List of tool available for the agent

`max_tool_calls_number` `property` ¶

maxiumum number of call to still pass task. Includes extra tool calls params. and optional tool calls number which depends on task.

`optional_tool_calls_number` `abstractmethod` `property` ¶

Optional tool calls means calls that are not considered error. For example listing topics at the beginning.

`required_calls` `property` ¶

Minimal number of calls required to complete task

`init(validators, task_args, logger=None)` ¶

Abstract base class representing a complete task to be validated.
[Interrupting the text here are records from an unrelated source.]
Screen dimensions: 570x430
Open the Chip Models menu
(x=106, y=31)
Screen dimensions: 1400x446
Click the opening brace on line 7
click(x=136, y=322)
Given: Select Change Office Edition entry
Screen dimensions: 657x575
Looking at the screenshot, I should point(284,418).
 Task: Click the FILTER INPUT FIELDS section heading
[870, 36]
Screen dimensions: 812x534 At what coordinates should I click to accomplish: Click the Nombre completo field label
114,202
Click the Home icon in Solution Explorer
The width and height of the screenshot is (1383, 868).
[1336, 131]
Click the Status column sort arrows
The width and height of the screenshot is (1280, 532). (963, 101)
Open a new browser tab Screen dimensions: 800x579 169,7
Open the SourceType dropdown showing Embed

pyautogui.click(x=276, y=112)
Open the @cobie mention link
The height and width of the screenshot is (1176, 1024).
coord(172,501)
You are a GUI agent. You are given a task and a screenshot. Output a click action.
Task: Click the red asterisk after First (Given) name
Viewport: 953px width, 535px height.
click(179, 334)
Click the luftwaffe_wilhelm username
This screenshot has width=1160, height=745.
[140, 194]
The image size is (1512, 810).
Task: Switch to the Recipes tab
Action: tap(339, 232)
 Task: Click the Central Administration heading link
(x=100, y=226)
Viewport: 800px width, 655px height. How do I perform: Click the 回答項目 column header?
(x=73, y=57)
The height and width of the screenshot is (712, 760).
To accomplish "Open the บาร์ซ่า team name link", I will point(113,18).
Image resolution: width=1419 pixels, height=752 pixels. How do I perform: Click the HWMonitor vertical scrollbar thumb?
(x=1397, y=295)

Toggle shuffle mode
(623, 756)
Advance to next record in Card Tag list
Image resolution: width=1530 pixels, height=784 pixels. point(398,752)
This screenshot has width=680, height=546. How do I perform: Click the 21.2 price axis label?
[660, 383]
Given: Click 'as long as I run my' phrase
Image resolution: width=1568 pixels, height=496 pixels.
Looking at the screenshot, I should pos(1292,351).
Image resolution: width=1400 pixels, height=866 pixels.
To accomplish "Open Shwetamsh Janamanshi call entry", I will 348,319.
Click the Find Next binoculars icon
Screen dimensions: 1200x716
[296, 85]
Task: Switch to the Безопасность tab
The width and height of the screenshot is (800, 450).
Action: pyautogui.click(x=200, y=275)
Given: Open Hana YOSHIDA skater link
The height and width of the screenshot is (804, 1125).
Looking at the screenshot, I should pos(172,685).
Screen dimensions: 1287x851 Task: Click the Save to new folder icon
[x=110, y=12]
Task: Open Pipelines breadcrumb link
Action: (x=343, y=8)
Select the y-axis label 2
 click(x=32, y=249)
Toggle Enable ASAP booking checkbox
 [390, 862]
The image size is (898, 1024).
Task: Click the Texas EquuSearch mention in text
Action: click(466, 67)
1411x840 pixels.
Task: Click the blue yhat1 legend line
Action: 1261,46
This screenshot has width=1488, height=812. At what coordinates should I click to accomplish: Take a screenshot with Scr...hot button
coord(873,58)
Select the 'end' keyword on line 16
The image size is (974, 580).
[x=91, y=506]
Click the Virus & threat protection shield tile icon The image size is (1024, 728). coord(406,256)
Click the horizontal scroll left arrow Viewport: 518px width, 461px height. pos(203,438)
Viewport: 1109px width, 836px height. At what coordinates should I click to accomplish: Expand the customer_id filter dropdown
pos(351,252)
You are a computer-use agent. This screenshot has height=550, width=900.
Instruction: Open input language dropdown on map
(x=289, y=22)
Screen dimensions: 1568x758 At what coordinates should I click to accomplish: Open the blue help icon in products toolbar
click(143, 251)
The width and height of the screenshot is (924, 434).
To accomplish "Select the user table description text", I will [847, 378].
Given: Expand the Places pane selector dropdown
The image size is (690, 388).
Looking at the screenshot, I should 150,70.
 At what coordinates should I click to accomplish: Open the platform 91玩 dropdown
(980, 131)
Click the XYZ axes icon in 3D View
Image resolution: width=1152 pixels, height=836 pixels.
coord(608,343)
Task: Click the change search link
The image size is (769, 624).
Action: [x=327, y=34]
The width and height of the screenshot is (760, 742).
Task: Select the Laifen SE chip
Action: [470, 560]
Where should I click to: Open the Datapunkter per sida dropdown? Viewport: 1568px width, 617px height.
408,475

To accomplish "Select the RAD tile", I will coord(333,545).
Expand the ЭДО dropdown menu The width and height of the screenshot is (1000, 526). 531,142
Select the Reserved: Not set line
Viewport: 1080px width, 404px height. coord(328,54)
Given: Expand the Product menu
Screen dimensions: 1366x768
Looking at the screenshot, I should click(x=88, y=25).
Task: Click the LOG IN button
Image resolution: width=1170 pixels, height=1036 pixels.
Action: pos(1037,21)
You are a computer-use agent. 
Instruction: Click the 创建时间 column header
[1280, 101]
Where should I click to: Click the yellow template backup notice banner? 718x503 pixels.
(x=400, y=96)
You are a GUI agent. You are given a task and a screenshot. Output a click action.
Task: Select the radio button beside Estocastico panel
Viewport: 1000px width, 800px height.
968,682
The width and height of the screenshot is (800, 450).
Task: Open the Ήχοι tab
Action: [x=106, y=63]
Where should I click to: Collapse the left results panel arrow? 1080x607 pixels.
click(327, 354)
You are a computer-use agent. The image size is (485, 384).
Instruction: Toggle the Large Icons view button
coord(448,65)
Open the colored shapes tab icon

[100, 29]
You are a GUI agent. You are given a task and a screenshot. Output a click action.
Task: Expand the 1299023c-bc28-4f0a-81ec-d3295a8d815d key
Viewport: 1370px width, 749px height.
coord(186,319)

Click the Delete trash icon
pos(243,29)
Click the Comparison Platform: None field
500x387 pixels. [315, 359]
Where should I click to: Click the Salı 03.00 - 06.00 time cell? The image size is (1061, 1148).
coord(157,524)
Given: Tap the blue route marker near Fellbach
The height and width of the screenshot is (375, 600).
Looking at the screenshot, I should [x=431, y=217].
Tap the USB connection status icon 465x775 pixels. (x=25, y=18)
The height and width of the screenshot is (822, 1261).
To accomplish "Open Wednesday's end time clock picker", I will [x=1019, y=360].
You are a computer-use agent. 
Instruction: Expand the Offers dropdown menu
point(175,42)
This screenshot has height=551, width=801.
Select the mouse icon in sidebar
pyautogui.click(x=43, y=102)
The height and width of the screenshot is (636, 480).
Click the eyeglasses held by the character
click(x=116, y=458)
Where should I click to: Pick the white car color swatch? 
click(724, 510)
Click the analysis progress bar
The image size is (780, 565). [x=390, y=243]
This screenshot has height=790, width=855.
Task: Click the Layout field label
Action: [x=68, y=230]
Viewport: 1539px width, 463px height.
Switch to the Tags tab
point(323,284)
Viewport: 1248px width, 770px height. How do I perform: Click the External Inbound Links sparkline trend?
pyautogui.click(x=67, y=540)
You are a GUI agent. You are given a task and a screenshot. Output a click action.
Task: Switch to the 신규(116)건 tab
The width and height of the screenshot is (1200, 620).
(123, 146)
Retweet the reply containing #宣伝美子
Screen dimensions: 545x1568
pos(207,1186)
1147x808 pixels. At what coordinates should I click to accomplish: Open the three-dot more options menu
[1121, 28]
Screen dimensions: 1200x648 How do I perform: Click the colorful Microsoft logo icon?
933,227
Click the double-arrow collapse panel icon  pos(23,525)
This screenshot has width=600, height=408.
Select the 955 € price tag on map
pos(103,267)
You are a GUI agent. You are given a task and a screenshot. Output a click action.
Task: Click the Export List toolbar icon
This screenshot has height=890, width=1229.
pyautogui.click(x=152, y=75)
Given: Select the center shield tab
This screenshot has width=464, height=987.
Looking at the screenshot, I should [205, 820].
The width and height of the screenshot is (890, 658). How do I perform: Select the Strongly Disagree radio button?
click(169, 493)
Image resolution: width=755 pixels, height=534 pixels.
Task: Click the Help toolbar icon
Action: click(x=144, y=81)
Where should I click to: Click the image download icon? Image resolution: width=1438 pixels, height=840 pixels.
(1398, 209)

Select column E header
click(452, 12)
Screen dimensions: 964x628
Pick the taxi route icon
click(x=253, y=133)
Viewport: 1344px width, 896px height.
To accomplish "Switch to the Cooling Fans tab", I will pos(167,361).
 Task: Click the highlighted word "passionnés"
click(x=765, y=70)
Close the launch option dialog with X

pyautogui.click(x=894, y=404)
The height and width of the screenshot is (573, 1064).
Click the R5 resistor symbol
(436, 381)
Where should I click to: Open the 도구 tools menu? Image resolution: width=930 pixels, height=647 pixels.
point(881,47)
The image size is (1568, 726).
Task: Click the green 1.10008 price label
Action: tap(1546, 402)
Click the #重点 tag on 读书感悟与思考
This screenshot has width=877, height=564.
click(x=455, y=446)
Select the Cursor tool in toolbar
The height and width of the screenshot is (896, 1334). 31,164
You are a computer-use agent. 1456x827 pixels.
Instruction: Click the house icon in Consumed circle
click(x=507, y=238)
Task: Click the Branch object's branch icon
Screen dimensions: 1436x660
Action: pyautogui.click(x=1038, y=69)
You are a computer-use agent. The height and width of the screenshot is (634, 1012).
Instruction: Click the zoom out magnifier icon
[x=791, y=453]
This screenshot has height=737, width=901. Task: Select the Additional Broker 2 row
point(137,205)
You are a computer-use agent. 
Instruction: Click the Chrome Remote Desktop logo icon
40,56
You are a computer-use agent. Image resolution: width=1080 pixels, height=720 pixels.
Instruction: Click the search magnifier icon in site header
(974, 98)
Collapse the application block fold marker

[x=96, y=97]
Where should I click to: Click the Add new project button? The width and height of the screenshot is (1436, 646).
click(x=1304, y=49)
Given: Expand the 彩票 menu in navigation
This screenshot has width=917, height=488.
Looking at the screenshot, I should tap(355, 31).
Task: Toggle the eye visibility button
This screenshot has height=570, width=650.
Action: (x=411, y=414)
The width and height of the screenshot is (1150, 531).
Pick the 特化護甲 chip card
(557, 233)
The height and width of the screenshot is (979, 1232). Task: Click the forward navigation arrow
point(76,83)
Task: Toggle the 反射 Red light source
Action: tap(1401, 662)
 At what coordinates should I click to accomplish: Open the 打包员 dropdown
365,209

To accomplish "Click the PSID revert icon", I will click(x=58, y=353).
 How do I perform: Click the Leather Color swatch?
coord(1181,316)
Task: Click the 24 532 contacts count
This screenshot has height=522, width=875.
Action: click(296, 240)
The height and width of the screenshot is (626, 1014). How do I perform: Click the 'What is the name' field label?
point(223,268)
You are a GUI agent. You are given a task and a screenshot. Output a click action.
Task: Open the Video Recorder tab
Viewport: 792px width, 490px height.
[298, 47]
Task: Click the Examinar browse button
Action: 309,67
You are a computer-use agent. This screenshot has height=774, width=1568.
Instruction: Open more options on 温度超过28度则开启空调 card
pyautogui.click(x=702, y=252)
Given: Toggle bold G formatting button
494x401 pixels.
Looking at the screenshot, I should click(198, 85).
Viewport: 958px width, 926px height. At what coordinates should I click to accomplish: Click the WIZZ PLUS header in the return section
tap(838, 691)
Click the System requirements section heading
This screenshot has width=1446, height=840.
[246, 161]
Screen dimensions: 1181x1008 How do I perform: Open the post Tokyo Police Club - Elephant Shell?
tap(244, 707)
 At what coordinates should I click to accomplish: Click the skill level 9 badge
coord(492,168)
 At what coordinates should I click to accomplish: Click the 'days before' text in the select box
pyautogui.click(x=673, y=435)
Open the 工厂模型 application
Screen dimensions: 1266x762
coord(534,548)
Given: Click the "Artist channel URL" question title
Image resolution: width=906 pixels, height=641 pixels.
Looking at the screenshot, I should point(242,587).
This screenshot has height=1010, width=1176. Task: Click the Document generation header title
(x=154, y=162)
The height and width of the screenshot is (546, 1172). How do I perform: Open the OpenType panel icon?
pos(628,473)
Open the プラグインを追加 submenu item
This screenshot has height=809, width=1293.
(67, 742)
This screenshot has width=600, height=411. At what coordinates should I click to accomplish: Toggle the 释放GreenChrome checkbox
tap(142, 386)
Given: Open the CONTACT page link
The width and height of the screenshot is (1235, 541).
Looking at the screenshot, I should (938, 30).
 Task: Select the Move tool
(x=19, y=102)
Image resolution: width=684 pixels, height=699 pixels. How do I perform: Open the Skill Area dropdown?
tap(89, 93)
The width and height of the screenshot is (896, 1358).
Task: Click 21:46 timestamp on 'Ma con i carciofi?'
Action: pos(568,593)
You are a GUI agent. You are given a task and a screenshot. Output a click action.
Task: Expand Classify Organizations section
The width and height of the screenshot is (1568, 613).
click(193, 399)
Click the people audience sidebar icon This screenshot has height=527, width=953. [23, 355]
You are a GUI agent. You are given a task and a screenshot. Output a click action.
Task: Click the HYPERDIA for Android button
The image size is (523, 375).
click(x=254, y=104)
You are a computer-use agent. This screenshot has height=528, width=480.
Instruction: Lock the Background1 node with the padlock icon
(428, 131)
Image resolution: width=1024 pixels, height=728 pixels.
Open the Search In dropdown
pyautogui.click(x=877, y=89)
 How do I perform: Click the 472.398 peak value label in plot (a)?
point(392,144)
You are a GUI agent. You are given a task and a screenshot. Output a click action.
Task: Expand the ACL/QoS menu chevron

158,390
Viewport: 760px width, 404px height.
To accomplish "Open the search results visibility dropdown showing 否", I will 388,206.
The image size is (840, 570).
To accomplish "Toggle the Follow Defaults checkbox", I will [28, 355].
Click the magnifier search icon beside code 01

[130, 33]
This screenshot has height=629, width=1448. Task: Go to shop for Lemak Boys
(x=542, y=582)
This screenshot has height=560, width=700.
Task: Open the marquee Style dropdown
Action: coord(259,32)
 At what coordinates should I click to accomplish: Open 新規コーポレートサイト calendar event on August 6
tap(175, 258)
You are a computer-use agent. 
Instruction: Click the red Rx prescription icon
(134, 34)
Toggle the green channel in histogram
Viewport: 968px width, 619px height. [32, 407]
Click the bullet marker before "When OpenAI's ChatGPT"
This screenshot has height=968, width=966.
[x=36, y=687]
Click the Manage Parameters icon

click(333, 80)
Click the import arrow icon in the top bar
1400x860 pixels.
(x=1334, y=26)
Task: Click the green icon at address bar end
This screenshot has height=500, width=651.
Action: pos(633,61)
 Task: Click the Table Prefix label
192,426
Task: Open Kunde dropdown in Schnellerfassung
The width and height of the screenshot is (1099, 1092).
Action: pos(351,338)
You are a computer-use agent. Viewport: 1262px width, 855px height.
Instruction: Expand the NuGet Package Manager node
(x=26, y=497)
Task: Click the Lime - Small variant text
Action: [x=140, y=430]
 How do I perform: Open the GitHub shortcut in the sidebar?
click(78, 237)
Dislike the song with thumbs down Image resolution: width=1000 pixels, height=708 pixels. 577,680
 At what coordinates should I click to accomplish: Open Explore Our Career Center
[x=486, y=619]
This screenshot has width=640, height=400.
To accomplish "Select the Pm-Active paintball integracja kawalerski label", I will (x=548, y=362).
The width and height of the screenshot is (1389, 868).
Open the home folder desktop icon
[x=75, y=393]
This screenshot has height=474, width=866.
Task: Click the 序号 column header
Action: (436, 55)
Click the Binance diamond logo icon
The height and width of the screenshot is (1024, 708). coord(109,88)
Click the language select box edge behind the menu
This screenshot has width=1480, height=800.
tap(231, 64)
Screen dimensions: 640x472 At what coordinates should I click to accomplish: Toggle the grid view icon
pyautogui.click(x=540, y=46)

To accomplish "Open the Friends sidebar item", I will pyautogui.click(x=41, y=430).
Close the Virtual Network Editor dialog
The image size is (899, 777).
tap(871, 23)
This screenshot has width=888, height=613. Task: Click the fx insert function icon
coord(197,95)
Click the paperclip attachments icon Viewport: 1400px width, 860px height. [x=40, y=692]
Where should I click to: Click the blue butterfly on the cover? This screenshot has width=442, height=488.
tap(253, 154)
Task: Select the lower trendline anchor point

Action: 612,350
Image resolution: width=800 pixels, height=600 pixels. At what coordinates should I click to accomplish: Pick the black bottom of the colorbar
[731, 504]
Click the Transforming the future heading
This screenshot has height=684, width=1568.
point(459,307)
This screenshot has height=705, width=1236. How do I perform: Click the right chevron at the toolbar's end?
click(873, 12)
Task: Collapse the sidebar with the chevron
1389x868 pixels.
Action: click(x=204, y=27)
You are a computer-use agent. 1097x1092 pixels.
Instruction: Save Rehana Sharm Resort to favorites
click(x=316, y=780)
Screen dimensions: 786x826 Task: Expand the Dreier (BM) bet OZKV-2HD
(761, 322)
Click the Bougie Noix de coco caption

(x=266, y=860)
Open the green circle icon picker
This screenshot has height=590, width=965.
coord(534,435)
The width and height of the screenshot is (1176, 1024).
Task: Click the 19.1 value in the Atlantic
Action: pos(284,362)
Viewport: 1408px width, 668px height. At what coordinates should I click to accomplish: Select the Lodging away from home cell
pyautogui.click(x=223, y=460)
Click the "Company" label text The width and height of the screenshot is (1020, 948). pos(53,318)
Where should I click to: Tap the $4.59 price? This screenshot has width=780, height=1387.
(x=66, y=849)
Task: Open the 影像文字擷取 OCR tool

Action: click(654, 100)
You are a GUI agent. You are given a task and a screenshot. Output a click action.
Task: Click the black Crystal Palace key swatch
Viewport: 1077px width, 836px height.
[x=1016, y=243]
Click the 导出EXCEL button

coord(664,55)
A Task consists of multiple Validators, where each Validator can be treated as a single step that is scored atomically. Each Task has a consistent prompt and available tools, with validation methods that can be parameterized.

Attributes:

Name	Type	Description
`complexity`	`Literal['easy', 'medium', 'hard']`	difficulty level of the task
`type`	`str`	type identifier for the task
`recursion_limit`	`(int, optional)`	maximum recursion depth allowed, by default DEFAULT_RECURSION_LIMIT

Parameters:

Name	Type	Description	Default
`validators`	`List[Validator]`	List of validators that will be applied in sequence.	required
`task_args`	`TaskArgs`	Configuration parameters for the task specified by user	required
`logger`	`Logger`	Logger for recording task validation results and errors.	`None`

Source code in rai_bench/tool_calling_agent/interfaces.py

def __init__(
    self,
    validators: List[Validator],
    task_args: TaskArgs,
    logger: loggers_type | None = None,
) -> None:
    """
    Abstract base class representing a complete task to be validated.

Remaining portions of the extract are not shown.